参加者2人が死亡する事故が起きた岡山市の裸祭り、西大寺会陽。祭りの将来的な在り方を検討する委員会の初会合が7月9日に開かれました。

(千葉知里記者)
「500年以上の歴史ある西大寺会陽の新しい形を模索するこの委員会。参加者の安全を第一に伝統をどう守るのかが注目される」

検討委員会は学識経験者や弁護士ら5人で構成され、就実大学の杉山慎策名誉教授が委員長に選任されました。初会合では、事故当時の状況などが報告されました。

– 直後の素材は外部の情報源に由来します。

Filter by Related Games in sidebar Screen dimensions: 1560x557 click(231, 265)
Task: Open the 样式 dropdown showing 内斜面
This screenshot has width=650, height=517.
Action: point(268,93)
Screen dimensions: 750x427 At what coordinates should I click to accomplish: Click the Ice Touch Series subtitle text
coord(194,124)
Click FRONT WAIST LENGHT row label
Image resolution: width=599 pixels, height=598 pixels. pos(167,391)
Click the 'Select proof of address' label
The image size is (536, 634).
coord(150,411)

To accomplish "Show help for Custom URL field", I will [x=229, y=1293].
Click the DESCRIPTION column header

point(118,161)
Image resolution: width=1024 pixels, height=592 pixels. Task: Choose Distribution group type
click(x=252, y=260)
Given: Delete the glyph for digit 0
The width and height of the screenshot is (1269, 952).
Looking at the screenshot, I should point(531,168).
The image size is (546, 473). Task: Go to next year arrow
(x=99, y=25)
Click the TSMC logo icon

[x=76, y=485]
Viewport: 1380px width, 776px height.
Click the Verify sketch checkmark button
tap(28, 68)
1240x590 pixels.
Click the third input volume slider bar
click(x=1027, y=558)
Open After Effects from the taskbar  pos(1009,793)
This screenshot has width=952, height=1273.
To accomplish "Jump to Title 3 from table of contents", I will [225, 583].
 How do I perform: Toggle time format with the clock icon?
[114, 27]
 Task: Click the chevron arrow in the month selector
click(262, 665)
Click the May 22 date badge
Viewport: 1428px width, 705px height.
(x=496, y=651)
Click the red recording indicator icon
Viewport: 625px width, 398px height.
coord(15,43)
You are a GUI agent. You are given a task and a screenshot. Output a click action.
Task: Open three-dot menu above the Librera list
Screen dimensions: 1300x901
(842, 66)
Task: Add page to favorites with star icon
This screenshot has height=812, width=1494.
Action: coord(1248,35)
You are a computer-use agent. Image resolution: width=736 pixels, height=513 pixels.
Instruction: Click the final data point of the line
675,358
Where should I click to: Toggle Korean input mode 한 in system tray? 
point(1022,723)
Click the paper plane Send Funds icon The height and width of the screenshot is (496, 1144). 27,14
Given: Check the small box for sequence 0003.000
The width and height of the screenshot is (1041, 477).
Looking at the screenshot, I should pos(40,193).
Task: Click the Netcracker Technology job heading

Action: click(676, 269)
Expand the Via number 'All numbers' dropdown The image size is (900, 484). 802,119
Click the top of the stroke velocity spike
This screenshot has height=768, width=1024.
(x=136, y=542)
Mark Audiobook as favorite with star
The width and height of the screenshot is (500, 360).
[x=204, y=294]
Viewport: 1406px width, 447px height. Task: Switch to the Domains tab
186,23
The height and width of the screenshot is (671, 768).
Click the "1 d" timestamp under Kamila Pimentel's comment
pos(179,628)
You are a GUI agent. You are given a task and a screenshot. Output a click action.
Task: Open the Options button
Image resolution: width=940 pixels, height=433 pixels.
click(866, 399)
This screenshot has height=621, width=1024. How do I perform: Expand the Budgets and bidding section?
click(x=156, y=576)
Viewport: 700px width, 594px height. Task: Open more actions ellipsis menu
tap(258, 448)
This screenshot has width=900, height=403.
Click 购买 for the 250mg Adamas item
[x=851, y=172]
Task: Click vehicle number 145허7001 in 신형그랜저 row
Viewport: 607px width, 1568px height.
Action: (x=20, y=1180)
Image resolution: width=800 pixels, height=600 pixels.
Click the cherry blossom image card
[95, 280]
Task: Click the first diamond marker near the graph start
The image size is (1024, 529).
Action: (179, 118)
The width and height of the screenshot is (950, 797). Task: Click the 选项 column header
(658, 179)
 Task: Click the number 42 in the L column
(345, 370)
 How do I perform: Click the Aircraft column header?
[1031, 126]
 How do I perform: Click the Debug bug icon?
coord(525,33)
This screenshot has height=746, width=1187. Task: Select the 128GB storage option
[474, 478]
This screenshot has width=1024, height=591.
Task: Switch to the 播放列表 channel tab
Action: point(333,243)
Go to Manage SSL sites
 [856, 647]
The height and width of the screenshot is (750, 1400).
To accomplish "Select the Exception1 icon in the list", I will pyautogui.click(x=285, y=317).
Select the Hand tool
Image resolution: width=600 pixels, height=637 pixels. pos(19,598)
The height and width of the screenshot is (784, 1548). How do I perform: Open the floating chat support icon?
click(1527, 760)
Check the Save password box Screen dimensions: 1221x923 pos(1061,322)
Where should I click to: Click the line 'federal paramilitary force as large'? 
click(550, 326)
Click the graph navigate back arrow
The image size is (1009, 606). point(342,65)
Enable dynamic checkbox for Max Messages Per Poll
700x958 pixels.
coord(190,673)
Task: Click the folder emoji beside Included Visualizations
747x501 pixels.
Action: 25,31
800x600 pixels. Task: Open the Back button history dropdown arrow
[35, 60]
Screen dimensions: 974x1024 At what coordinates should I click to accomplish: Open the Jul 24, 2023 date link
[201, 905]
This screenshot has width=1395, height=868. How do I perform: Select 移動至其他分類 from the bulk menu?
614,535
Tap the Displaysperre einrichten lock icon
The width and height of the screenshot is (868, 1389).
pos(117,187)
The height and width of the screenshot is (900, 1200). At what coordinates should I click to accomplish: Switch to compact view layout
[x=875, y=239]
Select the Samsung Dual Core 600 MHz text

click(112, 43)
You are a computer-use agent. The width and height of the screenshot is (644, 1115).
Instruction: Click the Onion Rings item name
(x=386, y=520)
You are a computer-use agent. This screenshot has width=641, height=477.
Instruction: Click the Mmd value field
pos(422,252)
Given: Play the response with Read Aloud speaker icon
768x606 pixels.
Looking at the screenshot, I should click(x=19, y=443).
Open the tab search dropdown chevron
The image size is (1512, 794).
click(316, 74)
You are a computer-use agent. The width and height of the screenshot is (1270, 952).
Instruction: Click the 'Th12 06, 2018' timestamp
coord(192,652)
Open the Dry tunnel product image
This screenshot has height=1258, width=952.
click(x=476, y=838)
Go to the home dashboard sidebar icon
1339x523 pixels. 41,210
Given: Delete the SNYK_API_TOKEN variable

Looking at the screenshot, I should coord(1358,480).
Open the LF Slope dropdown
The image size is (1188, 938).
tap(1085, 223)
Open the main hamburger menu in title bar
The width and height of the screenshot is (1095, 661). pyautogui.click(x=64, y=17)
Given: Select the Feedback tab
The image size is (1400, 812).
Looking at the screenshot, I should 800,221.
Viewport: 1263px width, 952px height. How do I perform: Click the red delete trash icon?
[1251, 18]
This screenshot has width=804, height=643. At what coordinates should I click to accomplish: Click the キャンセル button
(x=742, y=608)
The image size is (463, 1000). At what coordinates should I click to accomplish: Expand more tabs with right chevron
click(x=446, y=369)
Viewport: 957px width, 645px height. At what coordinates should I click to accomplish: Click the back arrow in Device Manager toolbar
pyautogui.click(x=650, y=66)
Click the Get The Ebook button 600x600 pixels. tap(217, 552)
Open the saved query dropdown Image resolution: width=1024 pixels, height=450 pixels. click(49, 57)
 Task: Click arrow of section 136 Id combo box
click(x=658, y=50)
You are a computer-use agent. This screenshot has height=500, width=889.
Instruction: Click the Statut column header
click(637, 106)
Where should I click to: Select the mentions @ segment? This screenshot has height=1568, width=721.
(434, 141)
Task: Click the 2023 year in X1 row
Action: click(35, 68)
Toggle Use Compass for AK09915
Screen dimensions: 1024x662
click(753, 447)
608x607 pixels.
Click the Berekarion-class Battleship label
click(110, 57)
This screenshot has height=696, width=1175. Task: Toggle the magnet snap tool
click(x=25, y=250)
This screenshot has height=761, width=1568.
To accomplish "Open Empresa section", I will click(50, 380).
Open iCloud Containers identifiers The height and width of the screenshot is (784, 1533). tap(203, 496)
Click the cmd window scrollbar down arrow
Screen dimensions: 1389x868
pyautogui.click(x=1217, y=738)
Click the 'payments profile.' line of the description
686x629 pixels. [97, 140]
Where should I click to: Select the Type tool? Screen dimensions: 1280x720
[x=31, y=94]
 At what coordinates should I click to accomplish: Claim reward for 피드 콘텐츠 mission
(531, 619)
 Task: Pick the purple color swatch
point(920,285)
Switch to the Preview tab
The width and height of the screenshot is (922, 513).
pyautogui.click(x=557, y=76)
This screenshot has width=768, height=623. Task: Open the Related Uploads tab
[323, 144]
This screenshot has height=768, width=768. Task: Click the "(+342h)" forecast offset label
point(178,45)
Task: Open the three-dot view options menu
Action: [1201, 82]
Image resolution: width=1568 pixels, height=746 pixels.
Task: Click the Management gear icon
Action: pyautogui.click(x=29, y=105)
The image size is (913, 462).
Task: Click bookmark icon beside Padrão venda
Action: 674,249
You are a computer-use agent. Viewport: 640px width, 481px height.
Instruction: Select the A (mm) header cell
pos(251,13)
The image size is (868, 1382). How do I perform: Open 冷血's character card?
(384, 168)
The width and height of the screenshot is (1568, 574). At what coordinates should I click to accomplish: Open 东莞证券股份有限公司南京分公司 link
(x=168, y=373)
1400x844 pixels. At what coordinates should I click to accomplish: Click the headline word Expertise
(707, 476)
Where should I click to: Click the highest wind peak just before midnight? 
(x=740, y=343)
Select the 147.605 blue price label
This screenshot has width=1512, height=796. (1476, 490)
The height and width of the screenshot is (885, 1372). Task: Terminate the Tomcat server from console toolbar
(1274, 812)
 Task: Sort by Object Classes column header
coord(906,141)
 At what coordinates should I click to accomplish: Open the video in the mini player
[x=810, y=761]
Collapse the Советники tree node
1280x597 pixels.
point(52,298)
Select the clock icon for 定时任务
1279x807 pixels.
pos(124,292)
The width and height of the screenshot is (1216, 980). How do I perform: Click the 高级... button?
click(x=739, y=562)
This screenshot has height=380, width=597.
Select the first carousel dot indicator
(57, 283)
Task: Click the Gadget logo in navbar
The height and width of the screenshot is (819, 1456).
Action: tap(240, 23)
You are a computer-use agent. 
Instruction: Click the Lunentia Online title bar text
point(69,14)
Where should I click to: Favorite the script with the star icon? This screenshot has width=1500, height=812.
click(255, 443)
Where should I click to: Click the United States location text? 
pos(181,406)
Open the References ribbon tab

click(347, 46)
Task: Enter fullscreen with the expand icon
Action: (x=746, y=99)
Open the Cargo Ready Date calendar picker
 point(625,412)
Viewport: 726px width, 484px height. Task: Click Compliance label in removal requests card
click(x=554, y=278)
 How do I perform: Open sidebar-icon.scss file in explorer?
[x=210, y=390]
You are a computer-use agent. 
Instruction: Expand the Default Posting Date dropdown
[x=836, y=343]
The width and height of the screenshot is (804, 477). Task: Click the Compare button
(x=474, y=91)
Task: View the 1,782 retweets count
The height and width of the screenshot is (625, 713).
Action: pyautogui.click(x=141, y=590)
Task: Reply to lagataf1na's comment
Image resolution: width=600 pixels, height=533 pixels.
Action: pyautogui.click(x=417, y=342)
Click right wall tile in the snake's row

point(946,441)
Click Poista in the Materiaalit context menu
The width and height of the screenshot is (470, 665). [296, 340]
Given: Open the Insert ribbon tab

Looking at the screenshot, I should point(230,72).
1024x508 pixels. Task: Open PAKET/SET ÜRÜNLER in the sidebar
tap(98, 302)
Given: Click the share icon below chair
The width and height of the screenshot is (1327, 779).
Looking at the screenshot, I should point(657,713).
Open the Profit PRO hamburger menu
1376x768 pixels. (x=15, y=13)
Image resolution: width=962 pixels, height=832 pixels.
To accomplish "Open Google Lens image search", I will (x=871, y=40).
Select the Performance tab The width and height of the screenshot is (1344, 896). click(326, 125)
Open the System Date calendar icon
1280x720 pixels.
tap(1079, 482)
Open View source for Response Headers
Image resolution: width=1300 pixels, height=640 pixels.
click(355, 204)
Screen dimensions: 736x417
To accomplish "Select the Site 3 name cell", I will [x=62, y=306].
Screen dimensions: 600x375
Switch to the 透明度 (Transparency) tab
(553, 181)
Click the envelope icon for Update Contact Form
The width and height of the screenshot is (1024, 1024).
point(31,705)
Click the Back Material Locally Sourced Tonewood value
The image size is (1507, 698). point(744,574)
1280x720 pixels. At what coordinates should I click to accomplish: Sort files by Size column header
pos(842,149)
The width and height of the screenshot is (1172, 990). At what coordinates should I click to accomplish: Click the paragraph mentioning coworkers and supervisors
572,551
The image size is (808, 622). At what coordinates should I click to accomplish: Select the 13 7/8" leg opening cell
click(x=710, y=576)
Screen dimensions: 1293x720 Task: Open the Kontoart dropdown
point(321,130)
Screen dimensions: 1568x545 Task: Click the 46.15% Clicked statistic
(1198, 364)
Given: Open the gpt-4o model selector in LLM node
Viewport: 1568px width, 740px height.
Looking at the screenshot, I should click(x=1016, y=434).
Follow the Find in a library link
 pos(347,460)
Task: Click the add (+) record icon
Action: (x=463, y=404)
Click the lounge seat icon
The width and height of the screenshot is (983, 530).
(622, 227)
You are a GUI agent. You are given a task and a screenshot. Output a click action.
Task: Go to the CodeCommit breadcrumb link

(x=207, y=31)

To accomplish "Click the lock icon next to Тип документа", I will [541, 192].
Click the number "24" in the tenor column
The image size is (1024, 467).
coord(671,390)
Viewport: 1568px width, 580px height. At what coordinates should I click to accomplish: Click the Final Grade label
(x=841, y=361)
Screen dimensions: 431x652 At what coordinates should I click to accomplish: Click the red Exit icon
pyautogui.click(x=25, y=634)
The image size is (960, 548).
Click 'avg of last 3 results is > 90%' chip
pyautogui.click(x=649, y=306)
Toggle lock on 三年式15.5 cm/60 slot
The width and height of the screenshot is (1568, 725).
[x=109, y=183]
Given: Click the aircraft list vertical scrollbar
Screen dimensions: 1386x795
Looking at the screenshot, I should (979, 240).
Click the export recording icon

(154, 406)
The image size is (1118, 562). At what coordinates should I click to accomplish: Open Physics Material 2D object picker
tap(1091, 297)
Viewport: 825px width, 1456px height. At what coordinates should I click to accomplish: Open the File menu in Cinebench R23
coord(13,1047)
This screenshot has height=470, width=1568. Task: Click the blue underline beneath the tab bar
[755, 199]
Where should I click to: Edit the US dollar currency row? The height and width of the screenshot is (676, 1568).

2026年2月、岡山市東区の西大寺観音院で行われた西大寺会陽の「宝木」争奪戦で、参加していた40代~60代の男性3人が意識不明の重体となりました。その後、1人は意識が回復しましたが、2人が死亡しました。

26年の祭りには約1万人が参加していました。27年の祭りについては、宝木争奪戦を行うかどうか主催団体の奉賛会が検討し、10月中に方針を示すとしていて、在り方検討委員会は2028年以降、将来的な祭りの在り方を検討します。

委員会は、祭りの関係者にヒアリングを行い、事故の原因究明を進めるとともに、祭りそのものについても多角的な立場から意見を募り、開催の可否や安全面を考慮した再発防止策、祭りのルールなどを検討。年内にも主催団体に提言するということです。

(西大寺会陽あり方検討委員会 杉山慎策委員長)
「伝統だけにハイライトを当てるのではなく、これからのあるべき方向や次の世代に伝えていくべきことを検討する。奉賛会(主催団体)とは一線を画し、できるだけ客観的に公平に俯瞰(ふかん)して全部を見ていく」

委員会は今後、月に1回開かれる予定で、次回は8月7日に開かれます。